Muskelaufbau ist schwer, besonders wenn man in die 40er und 50er Jahre kommt. Fitness-Enthusiasten scheinen auf der ewigen Jagd nach Tipps und Tricks zu sein, wie man „straffer wird“, „abnimmt“ oder „zulegt“. Zum Glück für alle Fitnessbegeisterten bietet Aaptiv Dutzende von Krafttrainingsübungen, die Ihnen helfen, schlank auszusehen. Eine missverstandene Technik des Gewichthebens ist das Training bis zum Muskelversagen. Das Training bis zum Versagen erfolgt beim Heben von Gewichten, egal ob sie leicht, mittelschwer oder schwer sind. Das Ziel ist in der Regel, während eines Krafttrainings, das mehr auf Ästhetik als auf Sport ausgerichtet ist, Muskeln aufzubauen. Laut Joel Seedman, Ph. D., CSCS und Trainingsphysiologe bei Advanced Human Performance in Atlanta, Georgia, gibt es zwei Definitionen von Muskelversagen.
Technisches Versagen
„Technisches Versagen tritt normalerweise bei zusammengesetzten Übungen auf, wenn die Person die Bewegung nicht mehr mit der richtigen Technik ausführen kann“, sagt Seedman. „Vollständiges Versagen tritt bei Isolationsübungen auf, bei denen man Drop-Sets oder Teilwiederholungen ausführt, bis man die Last überhaupt nicht mehr heben kann.“
Seedman sagt, dass technisches Versagen beim Bankdrücken mit Lang- oder Kurzhanteln auftreten kann, wo die Wiederholung nicht mehr langsam und kontrolliert aussieht, sondern schnell von der Brust abprallt. Es kann auch vorkommen, dass eine Seite zuerst nach oben drückt, was zu einem asymmetrischen Heben führt. Die Person fängt vielleicht an, auf der Bank zu wackeln, hebt die Hüfte von der Bank oder wölbt den Rücken, um die Wiederholungen in ihrem Satz zu schaffen. Ein weiteres Beispiel ist die Kniebeuge mit der Langhantel – die Person erreicht möglicherweise nicht die gleiche Tiefe, während sie weiter ermüdet, die Knie können einknicken oder die Wirbelsäule kann sich nach vorne biegen; dies sind verräterische Anzeichen für technisches Versagen beim Heben von Gewichten. Seedman empfiehlt, zusammengesetzte Gewichte wie Kniebeugen, Bankdrücken und Kreuzheben bis zum Punkt des technischen Versagens auszuführen, nicht darüber hinaus.
Vollständiges Versagen
Vollständiges Versagen wird bei Isolationsbewegungen wie Kurzhantel- oder Langhantel-Bizepscurl verwendet.

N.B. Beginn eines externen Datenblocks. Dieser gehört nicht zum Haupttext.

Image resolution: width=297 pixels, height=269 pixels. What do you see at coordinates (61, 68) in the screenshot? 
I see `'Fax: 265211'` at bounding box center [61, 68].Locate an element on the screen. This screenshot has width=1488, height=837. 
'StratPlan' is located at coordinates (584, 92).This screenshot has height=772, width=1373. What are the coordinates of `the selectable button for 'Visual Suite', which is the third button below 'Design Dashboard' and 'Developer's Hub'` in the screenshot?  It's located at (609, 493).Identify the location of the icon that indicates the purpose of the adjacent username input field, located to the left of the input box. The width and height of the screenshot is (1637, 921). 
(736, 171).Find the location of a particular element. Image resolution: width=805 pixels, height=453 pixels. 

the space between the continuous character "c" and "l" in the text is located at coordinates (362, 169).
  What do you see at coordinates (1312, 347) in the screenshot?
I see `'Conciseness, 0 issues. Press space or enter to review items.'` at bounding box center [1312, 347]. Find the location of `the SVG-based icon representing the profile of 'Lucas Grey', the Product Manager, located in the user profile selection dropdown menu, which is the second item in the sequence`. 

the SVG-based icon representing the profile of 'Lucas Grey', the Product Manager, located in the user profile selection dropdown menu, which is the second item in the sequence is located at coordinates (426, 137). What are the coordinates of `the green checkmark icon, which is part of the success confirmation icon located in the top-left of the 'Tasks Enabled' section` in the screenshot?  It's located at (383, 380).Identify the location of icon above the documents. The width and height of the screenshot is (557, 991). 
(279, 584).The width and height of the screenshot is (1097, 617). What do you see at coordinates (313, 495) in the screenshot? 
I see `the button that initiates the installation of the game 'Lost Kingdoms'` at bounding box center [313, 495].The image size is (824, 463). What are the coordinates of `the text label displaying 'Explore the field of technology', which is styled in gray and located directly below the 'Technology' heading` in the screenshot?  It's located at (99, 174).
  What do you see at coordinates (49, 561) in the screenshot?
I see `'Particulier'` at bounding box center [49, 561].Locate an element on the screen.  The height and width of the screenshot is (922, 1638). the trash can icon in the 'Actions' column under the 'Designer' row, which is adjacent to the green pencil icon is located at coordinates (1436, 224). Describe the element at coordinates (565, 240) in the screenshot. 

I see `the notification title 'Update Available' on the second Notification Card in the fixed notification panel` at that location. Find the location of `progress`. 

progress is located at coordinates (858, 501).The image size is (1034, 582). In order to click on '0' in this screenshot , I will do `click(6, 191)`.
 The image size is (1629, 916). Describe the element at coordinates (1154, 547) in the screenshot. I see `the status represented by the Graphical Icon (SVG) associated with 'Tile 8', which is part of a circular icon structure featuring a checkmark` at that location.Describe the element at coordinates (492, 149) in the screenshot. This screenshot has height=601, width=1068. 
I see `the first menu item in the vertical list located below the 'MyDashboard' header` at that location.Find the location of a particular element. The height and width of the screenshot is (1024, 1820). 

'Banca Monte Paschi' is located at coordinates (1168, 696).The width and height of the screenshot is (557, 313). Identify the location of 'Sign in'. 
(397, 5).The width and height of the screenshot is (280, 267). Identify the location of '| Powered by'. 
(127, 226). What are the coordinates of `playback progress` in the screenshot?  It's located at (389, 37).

„Angenommen, jemand verwendet eine 100-Pfund-Hantel für sechs bis sieben Wiederholungen, verringert dann das Gewicht auf 60 Pfund und macht fünf bis sechs Wiederholungen, dann sinkt das Gewicht auf 40 Pfund und macht acht bis zehn Wiederholungen“, sagt Seedman. „Nach dem letzten Satz mit dem leichten Gewicht sollten sie nicht mehr in der Lage sein, die Arme zu heben. Sie haben nichts mehr übrig, selbst wenn sie die Form verletzen und schummeln würden, würden sie das Gewicht NICHT mehr hochbekommen. Es kann sein, dass sich so viele Wasserstoffionen und Milchsäure angesammelt haben, dass die Muskeln ohne eine kleine Pause nicht mehr so funktionieren können, wie sie es müssten.“
Aber warum sollte jemand diese beiden Techniken in seinem Training wieder verwenden? Nun, es würde Sinn machen, wenn das Ziel darin besteht, Muskeln aufzubauen. Werfen wir einen Blick darauf, was die Forschung über das Training bis zum Muskelversagen sagt.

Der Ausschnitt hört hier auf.